Avv. Alberto Nachira - Con ordinanza interlocutoria n. 10447 del 27.04.17 (sotto allegata) la Prima Sezione della Corte di Cassazione ha rimesso al Primo Presidente, per l'eventuale assegnazione alle Sezioni Unite, la questione se, a norma dell'art. 23 D.Lgs. n. 58/1998 (TUF), la sottoscrizione della banca sia necessaria ad substantiam, al pari di quella dell'investitore, al fine della valida conclusione del contratto di gestione su base individualizzata di portafoglio di investimento (ma il dubbio interpretativo vale per tutti i contratti di investimento e i contratti bancari).
La vicenda
Giungeva, infatti, in Cassazione la domanda (rigettata in primo e secondo grado) di alcuni investitori che chiedevano che venisse accertata la nullità o, in subordine, l'annullamento del contratto quadro di gestione, consulenza ed amministrazione di portafogli sottoscritto solo dai clienti e non anche dal funzionario di banca.

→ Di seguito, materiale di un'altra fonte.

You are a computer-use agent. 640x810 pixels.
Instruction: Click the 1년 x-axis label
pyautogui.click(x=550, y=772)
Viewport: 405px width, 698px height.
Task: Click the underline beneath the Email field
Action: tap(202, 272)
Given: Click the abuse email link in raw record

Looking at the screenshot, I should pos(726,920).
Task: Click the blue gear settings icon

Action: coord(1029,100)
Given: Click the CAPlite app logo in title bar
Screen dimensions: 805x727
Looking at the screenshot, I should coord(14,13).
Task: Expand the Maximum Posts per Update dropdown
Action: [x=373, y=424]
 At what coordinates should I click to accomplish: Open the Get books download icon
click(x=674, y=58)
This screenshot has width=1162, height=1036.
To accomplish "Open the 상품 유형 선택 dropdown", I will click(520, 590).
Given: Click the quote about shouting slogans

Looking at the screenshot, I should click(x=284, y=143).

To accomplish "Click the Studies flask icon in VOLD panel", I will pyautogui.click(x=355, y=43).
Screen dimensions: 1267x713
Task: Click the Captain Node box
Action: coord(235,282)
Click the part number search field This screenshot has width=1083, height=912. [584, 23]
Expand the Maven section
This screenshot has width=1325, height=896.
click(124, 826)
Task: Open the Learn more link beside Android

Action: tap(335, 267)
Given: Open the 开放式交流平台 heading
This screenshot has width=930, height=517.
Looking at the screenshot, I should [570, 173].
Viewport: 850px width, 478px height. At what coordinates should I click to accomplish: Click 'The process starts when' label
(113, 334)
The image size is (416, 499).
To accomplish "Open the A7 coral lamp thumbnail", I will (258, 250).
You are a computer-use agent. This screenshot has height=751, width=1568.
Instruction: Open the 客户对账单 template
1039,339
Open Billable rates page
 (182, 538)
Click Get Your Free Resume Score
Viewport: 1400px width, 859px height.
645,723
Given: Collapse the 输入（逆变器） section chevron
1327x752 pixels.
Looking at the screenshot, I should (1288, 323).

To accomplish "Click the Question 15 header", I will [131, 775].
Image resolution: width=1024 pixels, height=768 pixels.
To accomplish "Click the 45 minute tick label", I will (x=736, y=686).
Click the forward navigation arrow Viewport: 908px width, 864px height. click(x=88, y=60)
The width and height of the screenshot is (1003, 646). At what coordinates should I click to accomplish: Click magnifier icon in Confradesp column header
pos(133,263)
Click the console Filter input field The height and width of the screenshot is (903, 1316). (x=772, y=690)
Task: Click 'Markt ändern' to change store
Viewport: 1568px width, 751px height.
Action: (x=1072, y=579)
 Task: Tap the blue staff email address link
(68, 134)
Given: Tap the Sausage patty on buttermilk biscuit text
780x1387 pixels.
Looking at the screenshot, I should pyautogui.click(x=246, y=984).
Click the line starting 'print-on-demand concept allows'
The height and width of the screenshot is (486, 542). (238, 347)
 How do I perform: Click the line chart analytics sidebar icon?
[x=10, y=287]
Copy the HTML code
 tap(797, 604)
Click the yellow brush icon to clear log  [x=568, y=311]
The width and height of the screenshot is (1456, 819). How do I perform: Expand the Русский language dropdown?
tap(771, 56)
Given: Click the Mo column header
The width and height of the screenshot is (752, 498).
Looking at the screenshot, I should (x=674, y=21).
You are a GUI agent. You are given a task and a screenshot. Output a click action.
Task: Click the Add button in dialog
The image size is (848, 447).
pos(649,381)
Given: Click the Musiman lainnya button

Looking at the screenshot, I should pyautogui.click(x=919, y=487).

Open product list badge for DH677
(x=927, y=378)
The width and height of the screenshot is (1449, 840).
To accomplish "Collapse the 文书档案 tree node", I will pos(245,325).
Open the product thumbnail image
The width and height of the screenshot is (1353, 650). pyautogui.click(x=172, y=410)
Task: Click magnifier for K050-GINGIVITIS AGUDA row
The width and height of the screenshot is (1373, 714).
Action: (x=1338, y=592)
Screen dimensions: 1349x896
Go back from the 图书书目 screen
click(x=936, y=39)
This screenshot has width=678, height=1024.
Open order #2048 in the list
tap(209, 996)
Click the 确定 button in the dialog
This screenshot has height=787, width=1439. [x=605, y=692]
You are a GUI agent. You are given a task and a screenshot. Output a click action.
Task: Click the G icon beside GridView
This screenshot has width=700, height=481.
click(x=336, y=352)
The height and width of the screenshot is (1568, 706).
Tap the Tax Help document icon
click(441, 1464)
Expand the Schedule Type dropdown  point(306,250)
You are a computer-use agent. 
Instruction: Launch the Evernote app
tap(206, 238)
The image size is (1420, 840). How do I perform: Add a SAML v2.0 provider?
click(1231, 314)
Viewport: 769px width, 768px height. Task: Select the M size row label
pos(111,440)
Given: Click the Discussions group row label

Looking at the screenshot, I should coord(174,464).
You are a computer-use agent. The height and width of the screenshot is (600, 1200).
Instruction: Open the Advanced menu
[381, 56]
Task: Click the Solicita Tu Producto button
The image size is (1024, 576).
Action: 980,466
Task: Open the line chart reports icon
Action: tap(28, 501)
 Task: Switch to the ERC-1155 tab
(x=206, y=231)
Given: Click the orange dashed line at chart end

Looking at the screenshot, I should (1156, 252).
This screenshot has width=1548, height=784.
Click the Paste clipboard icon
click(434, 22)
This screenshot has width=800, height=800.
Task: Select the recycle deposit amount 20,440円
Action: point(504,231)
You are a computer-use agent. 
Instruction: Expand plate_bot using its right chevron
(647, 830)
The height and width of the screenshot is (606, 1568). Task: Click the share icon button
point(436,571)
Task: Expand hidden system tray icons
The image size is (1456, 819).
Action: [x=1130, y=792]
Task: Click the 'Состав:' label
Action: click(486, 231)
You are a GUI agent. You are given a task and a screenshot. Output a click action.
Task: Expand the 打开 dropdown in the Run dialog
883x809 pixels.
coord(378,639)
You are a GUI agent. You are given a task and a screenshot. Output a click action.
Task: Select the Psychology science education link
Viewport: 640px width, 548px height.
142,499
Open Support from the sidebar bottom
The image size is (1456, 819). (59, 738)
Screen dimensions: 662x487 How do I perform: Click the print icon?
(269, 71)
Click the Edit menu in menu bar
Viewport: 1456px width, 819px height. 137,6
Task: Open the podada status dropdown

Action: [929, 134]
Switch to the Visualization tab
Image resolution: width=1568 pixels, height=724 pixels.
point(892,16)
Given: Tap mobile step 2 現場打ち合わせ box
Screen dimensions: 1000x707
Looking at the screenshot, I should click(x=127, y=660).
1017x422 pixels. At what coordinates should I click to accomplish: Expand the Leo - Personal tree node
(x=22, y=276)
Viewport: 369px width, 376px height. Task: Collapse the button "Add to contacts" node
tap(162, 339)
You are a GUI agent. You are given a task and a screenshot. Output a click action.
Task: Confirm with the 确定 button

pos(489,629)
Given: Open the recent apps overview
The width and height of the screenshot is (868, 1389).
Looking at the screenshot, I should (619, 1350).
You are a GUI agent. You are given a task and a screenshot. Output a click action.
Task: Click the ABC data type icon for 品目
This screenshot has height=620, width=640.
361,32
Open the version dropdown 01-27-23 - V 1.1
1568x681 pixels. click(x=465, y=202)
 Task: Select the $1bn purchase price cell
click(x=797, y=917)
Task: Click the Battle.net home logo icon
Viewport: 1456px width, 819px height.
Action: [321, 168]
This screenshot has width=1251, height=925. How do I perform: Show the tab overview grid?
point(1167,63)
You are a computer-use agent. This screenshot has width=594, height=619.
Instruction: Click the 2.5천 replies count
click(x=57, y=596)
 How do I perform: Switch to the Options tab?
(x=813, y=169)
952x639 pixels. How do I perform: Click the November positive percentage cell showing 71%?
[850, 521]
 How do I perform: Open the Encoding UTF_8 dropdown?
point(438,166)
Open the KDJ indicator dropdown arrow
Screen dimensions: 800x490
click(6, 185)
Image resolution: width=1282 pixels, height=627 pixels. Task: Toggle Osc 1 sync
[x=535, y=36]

La questione non è affatto irrilevante poichè, secondo la prassi del settore bancario, la conclusione del contratto di investimento (c.d. contratto-quadro) si attua, al fine di rispettare i requisiti della forma e della consegna dello stesso al cliente, con la sottoscrizione di quest'ultimo del contratto, che resta in possesso della banca, seguita dalla consegna al cliente di altro documento identico al primo, a firma della banca, in modo tale che, allo scambio documentale, segue la disponibilità, in capo a ciascuna parte dell'originale sottoscritto dall'altra.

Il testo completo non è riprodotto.